4. Your Time: You may be spending an inordinate amount of time dealing with problem customers, time you know would be better spent elsewhere. When the cost of your time is added to the costs above, you may realize that these problems, even if regulars or big spenders, may be among your least profitable customers.
What to Do
The key to dealing with this problem effectively is to rely on the implied social contract mentioned above to define the actions and behaviors of customers that are deemed appropriate and therefore tolerable and those that are deemed inappropriate and therefore intolerable. The service provider’s job is to provide exceptional service. The customer defines the success of a service encounter and, by definition, what is exceptional. In this respect, the customer is always right. They do have some responsibility, however, and sometimes fail to fulfill it. When this happens they are wrong and should be treated as such.
Ritz Carlton’s much-admired motto is, “We are Ladies and Gentlemen Serving Ladies and Gentlemen.” This simple yet elegant statement communicates what the Ritz thinks of its employees and guests, as well as what they expect of each.
1. Deal with severe cases swiftly and decisively. Abusive customers should not be tolerated in your establishment. They kill morale and kill the atmosphere for other guests. They violate the respect part of the contract.
2. Keep track of chronic offenders. Customers who are frequent and who are frequent complainers are an oxymoron. Why would a customer keep coming if they are frequently dissatisfied? Maybe for the comps you keep handing out.
3. Don’t reward bad behavior. Handing out comps to chronic complainers is like giving candy to a toddler having a tantrum. It rewards their bad behavior thereby encouraging it in the future. It is also not a fair result for customers who act right.
4. Have a plan. Be sure that your staff knows how much they are expected to take and how far they should go before involving a manager in the situation.
5. Fire your customers. Based mostly on severity and frequency, determine what you are willing to take from a customer. Some are wrong and not worth doing business with.

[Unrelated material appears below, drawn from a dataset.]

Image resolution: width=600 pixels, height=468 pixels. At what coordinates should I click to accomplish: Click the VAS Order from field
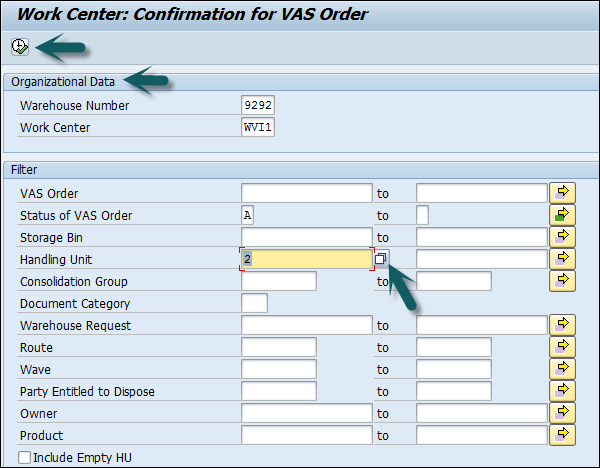tap(306, 193)
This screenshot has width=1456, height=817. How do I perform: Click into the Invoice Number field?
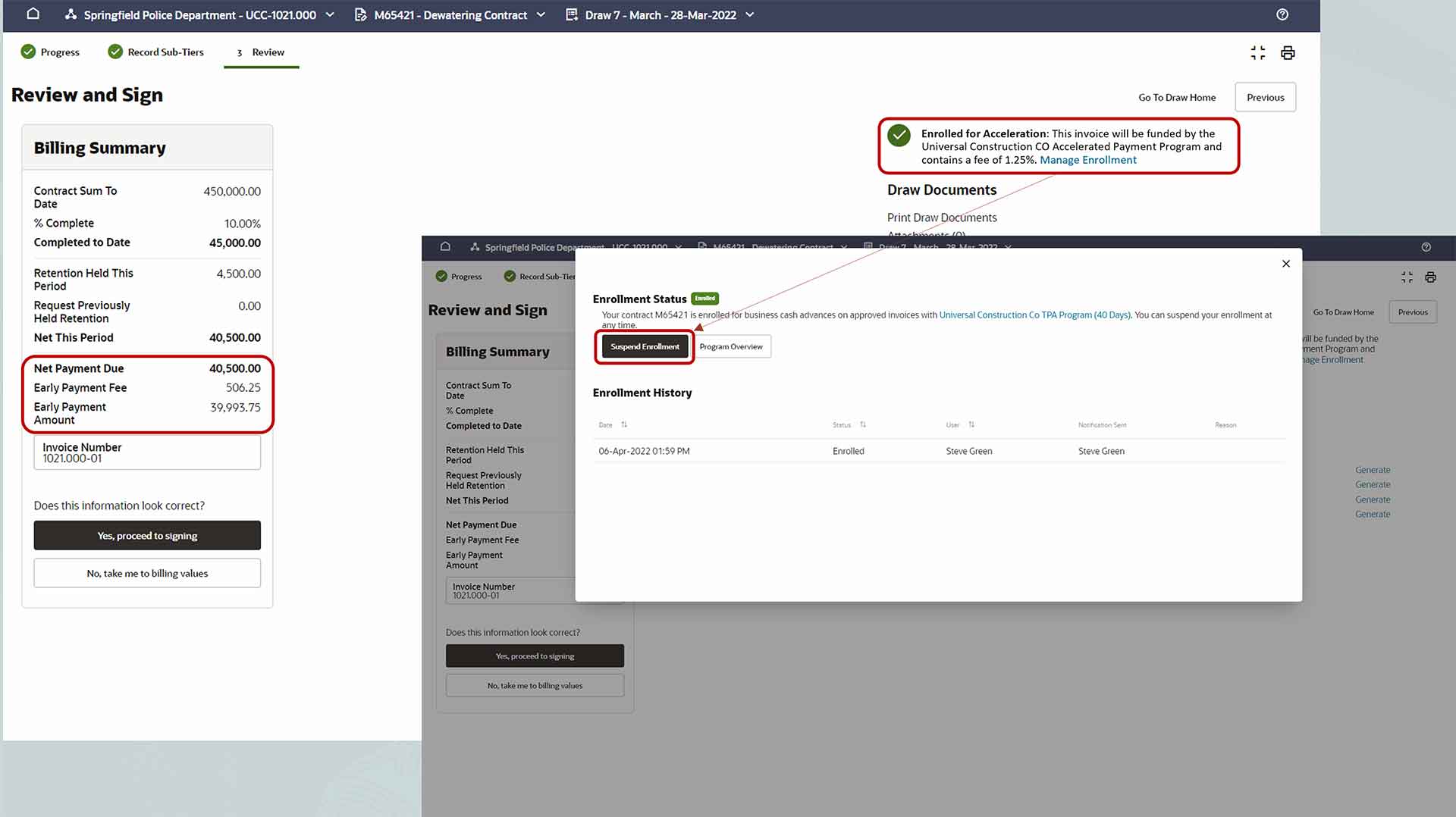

A warning: You have to be very careful about taking these kinds of actions when dealing with problem customers. Providing customer service is difficult, if it weren’t everyone would be good at it and everyone is not. One reason that it’s difficult is because customers can be difficult. Be very sure not to confuse difficult customers with problem customers, disagreeable customers with belligerent customers, demanding customers with chronic complainers. It requires discipline on your part so that you’re not constantly blaming the customer for your legitimate failure to deliver.